Basic Cubism - Spring Tulips in watercolour

Cubism

Simple Tulip painting for Spring



As I write this, the weather is warming and this year's tulips are making an appearance. They are one of my favourite flowers. I love their simple but elegant form, large variety of colour choices and how easy they are to grow!

I have painted them several times in the past for YouTube and wanted to create a new Tulip tutorial for beginners in a different style. Looking at the flower shapes, strong stems and large leaves, I thought that they lent themselves to a Cubism style.

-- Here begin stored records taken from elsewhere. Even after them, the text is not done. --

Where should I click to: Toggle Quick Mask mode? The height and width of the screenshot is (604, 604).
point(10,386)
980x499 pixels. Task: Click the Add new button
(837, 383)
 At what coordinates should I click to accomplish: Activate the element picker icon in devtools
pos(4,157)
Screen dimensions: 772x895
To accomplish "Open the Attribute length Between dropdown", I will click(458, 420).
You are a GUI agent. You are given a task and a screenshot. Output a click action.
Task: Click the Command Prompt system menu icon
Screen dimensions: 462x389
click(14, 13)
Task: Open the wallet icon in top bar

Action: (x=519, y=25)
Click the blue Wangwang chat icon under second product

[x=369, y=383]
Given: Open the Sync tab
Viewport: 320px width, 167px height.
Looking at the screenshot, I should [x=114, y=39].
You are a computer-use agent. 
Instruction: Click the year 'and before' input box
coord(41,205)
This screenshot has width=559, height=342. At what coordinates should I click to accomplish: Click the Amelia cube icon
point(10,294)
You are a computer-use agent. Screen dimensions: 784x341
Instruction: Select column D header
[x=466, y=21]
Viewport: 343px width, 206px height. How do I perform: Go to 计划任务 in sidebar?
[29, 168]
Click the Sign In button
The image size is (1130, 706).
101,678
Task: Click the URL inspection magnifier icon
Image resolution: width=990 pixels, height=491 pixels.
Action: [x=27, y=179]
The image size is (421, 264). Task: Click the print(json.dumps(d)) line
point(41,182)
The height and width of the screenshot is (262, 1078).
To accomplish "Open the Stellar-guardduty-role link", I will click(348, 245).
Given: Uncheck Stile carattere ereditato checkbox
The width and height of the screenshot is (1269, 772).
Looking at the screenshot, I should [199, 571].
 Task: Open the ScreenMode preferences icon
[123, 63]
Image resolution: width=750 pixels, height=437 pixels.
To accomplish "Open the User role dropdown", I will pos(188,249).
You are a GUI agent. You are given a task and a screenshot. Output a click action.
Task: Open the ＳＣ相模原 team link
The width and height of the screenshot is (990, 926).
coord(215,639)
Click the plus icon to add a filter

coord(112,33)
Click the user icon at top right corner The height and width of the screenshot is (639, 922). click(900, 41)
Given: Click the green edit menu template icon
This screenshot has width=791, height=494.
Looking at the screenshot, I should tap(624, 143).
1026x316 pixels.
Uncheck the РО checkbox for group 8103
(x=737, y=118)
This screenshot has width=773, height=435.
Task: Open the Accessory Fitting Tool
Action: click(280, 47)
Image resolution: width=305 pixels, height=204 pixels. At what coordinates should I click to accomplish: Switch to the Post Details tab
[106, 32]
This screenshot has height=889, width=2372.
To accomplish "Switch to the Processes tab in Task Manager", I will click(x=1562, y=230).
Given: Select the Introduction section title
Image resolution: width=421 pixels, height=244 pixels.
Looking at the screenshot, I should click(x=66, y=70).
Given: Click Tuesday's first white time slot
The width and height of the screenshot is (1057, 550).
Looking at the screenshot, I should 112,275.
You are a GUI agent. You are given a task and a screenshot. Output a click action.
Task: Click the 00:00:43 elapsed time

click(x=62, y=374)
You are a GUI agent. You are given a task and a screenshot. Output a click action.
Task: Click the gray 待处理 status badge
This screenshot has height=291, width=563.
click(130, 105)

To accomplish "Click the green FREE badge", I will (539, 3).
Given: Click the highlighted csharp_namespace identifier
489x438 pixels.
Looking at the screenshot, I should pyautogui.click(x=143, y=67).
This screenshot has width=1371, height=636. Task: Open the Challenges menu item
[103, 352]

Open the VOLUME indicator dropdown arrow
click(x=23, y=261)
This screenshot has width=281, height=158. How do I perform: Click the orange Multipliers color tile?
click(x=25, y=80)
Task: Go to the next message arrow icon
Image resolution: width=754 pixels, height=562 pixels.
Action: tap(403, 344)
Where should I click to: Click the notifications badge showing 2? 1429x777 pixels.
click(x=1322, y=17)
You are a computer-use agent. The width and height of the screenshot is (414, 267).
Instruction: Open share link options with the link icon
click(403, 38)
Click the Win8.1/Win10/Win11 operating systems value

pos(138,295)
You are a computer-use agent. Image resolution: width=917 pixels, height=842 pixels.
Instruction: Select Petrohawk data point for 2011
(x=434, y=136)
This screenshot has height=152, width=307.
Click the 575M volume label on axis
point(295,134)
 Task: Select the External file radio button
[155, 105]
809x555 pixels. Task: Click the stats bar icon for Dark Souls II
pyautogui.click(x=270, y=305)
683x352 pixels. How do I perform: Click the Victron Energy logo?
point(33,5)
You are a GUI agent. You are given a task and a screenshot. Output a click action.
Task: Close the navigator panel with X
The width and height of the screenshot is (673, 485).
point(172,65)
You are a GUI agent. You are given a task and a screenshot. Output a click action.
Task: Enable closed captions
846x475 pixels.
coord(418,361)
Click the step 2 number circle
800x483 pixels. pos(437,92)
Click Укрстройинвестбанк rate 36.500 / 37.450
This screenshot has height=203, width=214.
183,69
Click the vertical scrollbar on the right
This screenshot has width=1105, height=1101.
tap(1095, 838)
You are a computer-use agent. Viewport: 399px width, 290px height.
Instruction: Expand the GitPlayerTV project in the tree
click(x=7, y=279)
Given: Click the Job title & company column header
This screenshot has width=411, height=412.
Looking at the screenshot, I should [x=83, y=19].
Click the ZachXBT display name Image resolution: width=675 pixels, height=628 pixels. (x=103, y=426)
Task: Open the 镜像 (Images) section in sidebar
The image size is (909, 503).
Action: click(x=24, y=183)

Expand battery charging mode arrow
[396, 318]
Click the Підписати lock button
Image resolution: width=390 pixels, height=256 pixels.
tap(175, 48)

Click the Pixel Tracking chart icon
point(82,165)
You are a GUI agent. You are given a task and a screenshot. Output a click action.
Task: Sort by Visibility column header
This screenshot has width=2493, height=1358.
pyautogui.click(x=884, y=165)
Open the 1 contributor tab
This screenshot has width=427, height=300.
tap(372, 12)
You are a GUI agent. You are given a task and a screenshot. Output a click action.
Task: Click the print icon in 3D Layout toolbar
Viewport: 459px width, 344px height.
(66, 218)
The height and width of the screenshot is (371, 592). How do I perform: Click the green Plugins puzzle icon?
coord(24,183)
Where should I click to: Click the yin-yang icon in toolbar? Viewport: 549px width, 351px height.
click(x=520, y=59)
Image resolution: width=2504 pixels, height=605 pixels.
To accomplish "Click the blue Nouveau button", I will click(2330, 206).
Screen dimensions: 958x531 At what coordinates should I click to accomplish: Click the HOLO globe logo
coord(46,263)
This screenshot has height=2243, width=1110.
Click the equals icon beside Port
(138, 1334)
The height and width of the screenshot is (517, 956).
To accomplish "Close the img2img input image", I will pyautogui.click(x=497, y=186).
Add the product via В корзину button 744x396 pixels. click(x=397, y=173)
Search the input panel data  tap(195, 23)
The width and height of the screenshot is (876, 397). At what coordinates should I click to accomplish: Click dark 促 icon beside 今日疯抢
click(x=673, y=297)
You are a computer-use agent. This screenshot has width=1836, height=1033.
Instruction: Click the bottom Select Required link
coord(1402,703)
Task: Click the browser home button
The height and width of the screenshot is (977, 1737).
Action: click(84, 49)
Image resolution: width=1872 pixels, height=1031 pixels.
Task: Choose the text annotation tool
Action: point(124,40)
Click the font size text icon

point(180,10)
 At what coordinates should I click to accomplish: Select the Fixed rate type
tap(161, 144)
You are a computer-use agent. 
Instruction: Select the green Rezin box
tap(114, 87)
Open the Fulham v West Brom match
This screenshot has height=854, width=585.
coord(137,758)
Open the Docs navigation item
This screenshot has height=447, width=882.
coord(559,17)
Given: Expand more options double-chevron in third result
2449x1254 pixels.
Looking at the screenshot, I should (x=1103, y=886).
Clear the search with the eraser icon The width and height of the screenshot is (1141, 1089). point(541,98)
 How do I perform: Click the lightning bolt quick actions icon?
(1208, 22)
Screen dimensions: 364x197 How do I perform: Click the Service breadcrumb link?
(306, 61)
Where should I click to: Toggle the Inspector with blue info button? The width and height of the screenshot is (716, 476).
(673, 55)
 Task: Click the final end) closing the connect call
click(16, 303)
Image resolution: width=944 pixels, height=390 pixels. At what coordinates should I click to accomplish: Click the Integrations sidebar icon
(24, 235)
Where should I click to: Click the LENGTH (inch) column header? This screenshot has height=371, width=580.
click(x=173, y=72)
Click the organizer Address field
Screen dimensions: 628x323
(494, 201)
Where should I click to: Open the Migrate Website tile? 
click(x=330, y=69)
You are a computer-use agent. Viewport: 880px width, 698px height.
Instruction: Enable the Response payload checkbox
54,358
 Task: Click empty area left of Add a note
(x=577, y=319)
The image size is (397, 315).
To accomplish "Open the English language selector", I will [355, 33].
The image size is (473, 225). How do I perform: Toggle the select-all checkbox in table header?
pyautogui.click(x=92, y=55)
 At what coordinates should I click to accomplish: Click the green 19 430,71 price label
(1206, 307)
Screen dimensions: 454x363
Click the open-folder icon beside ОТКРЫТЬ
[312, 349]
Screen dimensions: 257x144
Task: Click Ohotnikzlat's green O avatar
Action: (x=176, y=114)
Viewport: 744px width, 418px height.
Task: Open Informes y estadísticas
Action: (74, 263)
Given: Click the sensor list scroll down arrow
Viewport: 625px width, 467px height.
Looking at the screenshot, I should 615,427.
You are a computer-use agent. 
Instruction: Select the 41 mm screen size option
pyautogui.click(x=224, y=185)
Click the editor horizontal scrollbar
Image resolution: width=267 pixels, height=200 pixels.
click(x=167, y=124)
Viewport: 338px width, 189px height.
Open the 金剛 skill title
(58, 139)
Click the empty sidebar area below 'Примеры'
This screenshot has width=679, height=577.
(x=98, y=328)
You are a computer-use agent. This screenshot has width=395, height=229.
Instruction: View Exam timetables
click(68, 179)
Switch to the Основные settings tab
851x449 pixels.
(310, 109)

Cubism began in 1907 with Picasso. Cubists painted their subject by breaking it down into geometric shapes. They approached the same subject from different angles together in one painting, overlapping and using transparent layers. In his early Cubist paintings Picasso used the muted earth tones. In this exercise, I decided to use bright colours.

Picasso 1911

Create your own Spring flower painting

Step 1 

Choose some flowers that have a simple shape, Tulips are ideal for this.
Study the flowers from all angles.
On watercolour paper, draw out your painting. Don't over complicate the shapes. Draw the flowers at different angles from all sides. 
Completely fill the paper.


Step 2

For the painting I used the Sennelier travel set of watercolour paints. You can use any nice bright watercolour paints that you have.
Firstly block in the colours. 
(You can see this demonstrated on my accompanying YouTube tutorial)
Allow the paints to dry and add layers to build up the shapes and outlines.


Step 3

I finished by adding texture and shading with Derwent studio coloured crayons.